- Written task:
Lay out the lines in the rows below as a numbered list, starting at the line that contains "The height and width of the screenshot is (408, 855)." and ending at the line that contains "(x=27, y=514)". Include both of those lines and skip any blank lines.

Saved data entries:
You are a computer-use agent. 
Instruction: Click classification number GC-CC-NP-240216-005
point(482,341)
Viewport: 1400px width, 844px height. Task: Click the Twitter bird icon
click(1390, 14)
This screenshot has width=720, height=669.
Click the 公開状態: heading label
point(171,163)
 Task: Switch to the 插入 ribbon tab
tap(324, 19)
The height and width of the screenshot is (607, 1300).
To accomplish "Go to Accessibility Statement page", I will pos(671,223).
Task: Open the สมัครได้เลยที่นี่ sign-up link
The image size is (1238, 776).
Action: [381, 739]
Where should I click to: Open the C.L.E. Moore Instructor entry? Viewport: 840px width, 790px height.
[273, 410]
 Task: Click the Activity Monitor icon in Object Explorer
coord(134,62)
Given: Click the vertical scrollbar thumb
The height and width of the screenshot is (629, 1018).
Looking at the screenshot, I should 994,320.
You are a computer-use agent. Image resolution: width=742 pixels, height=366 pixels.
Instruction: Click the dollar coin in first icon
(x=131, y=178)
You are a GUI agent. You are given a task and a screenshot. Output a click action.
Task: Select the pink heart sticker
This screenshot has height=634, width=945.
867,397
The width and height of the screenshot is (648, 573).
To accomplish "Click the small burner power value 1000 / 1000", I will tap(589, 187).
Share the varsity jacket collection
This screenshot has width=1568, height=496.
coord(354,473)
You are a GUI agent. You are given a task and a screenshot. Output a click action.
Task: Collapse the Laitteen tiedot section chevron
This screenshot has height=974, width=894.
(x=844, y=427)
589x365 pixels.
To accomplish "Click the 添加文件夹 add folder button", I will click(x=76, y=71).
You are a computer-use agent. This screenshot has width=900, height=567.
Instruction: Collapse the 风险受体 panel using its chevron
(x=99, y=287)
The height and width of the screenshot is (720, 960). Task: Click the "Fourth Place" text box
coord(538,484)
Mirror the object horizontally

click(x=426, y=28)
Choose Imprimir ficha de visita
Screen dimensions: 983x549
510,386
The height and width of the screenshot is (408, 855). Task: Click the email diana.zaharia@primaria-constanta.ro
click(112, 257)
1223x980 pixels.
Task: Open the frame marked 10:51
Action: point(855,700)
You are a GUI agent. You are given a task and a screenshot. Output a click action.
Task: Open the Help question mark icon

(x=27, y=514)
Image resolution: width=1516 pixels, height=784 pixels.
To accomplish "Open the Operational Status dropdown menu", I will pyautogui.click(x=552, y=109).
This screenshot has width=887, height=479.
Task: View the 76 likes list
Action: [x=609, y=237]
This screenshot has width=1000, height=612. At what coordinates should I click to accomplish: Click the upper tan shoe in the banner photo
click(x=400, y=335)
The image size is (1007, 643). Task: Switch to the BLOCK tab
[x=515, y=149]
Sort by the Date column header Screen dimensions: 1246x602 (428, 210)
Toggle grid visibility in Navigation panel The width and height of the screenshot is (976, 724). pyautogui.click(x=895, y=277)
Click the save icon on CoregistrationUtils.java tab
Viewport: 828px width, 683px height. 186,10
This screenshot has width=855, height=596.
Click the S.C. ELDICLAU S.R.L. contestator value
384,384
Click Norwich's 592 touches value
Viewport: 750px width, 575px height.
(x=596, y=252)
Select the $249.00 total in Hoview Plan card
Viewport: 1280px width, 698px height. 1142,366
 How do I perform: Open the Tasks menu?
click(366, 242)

- Finished task:
1. The height and width of the screenshot is (408, 855). Task: Click the email diana.zaharia@primaria-constanta.ro
2. click(112, 257)
3. 1223x980 pixels.
4. Task: Open the frame marked 10:51
5. Action: point(855,700)
6. You are a GUI agent. You are given a task and a screenshot. Output a click action.
7. Task: Open the Help question mark icon
8. (x=27, y=514)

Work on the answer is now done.